Por que as leis deste país não mudam?
Por que tão poucos são beneficiados por terem dinheiro?
Por que os pais ao darem um carro aos filhos, não dizem que o mesmo deve ser dirigido com responsabilidade pelas ruas?
Por que será que é tão difícil entender que álcool e direção não combinam?
Falo da minha indignação em ser uma cidadã brasileira e assistir a tão terrível descaso com a vida.
E daqui a alguns dias, tudo cair no esquecimento novamente.
Nós não podemos fechar os olhos e achar que tantas, tantas histórias não nos afetam!
Este não é o Brasil que eu sonho pra você, pra mim.
E pensando em uma música seria "Perfeição" da Legião Urbana. E até quando esta letra será uma verdade? Assista abaixo.
Divulgue também.

[Gislene]

9 bilhetes:

J.Frederico Schmidt disse...

Não existe outra palavra para definir isto.
I N D I G N A Ç Â O
Linda canção da Legião Urbana.

Anne Lieri disse...

Gislene,seu desabafo é bem vindo pois em nosso país realmente as leis são só para os pobres!Essa musica da Legião Urbana tem mesmo tudo a ver!Excelente reflexão!Bjs,

ONG ALERTA disse...

Tem muitas coisas que váo se adaptando em nossa vida...beijo Lisette.

Carlos Varoli disse...

Oi Gislene, estou contigo! Infelizmente as leis em nosso país mudam em um ritmo muito lento e não acompanha a velocidade dos costumes.
Os pais e responsáveis dos adolescentes e jovens têm muito menos voz ativa que os pais de trinta anos para traz.
A impunidade e o desrespeito são lamentáveis!
Que você tenha um lindo final de semana querida.
Beijos,
Carlos espírita.

Artes da Cris disse...

Gislene somos um país extremamente imaturo no que diz respeito à cidadania...não adianta vendermos uma imagem de país em super crescimento (o que é uma meia-verdade), se nossa educação, cultura, cidadania, leis, justiça, formação, não passa de lixo.
Esse rapaz, com nome de príncipe, provavelmente deve ter sido criado como um, não foi educado, apesar de ser rico.
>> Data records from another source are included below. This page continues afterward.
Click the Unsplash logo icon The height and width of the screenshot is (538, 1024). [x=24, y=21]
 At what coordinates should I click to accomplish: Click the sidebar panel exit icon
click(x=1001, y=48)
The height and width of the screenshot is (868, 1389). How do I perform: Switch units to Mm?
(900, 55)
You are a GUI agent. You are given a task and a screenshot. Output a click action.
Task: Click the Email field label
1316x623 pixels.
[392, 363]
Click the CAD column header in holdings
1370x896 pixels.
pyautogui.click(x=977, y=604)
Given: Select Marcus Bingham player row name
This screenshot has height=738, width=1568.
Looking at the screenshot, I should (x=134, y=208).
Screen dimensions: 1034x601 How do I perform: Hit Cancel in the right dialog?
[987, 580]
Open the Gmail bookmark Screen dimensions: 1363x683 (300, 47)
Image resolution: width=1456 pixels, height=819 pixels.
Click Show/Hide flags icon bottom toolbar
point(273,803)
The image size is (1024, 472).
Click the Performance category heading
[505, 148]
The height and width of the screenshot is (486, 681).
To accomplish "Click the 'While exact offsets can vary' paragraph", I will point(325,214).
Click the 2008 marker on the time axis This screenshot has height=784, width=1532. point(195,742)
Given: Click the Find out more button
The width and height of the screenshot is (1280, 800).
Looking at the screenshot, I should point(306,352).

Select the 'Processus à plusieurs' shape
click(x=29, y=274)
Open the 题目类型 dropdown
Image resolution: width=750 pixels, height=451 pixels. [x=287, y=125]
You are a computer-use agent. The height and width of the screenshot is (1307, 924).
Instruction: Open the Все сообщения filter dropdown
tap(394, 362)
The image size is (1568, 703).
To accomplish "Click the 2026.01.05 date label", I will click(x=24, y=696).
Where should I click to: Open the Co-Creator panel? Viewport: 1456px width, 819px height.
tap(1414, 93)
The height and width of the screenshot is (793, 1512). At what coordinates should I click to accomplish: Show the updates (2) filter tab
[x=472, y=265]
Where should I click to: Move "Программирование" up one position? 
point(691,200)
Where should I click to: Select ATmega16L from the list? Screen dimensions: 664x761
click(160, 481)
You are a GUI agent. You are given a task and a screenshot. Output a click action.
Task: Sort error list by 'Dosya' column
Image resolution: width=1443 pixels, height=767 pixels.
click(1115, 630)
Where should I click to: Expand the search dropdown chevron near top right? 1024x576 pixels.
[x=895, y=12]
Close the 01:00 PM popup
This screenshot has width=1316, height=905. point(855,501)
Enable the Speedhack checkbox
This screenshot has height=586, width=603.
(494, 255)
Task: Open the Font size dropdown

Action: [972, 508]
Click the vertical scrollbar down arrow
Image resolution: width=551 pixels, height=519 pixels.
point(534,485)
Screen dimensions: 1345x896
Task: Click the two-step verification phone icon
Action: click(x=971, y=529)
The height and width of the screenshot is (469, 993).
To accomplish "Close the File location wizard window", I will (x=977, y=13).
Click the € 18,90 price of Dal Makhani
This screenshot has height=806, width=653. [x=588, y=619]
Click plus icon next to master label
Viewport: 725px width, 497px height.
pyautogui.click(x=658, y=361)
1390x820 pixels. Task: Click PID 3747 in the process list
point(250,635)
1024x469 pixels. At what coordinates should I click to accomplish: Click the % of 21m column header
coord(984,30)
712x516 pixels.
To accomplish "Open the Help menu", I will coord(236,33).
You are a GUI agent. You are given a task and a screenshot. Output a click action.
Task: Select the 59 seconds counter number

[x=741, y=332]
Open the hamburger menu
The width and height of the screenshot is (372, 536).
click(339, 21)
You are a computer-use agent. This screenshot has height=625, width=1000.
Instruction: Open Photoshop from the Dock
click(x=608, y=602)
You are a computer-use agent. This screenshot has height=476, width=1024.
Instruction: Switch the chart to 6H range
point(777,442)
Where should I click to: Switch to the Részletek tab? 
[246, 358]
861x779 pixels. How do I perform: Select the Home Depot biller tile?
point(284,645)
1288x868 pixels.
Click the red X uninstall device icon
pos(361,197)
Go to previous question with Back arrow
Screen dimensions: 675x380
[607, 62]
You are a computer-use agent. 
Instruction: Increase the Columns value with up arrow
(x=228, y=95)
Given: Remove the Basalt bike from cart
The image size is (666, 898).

Seus pais podem ter dado uma formação até, não sabemos, mas ele está inserido numa sociedade de covardes, corruptos, mal-educados, mimados, enfim...essa tragédia poderia ter sido evitada simplesmente se esse rapaz estivesse na faculdade ou trabalhando naquela hora e não enchendo a cara e pegando o carro. Dezenove anos e com um homicídio nas costas. Já imaginou?
Nosso país realmente não é sério! Muito triste...
Bjo

Nina Dias disse...

oi Gi, tudo bem? Conheco essa avenida porque é perto de casa! Normalmente todo fim de semana tem algum acindente, porque esses jovens vão às baladas e saem irresponsavelmente dirigindo e causando acidentes! As nossas leis, são desencontradas, pois ao mesmo tempo que prende, solta , se incrimina, também dá o direito de continuar a fazer! Quando será que os legisladores irão acordar e fazer leis que punem! Talvez quando isso ocorrer, será porque jogaram uma bomba no congresso ou entrou um desvairado na câmara dos deputados e matou todos! Só assim, quando sentirem na pele, só assim... bjs Nina

Cristina e Márcia disse...

Pois é, Gislene. Infelizmente eu já desisti desse país. A corrupção não tem fim, a política não se renova, a impunidade é visceral, e a desigualdade social parece inexistir para os que se preocupam tanto com a discriminação homossexual (é mais moderno e "politicamente correto" lutar por causas que têm maior visibilidade na mídia). Não que todos os temas não devam ser debatidos e levados a termo, mas um caso como esse q vc descreveu (entre tantos q ocorrem pelo país), deveria ser revisto e trabalhado para q a impunidade não impulsionasse ainda mais as transgressões.
Esse é o Brasil. E o nosso maior mal são os brasileiros.
(abrimos a tertúlia dominical... com ou sem bolo e chocolate? - com certeza, sem pizza no final...) bjsssss

lis disse...

Oi Gislene
É vergonhoso o descaso total com a vida!
impunidades, irresponsabilidades , leis que ninguem cumpre, enfim ,um caos .
E famílias inocentes são sacrificadas.
Tudo muito lamntável Gislene.
Que Deus nos proteja.
um grande abraço da
lis

Bloguinho da Zizi disse...

Gislene
Esse acidente aconteceu aqui bem perto de minha casa.
Indignação é pouco. O sentimento que fica é que a impunidade impera.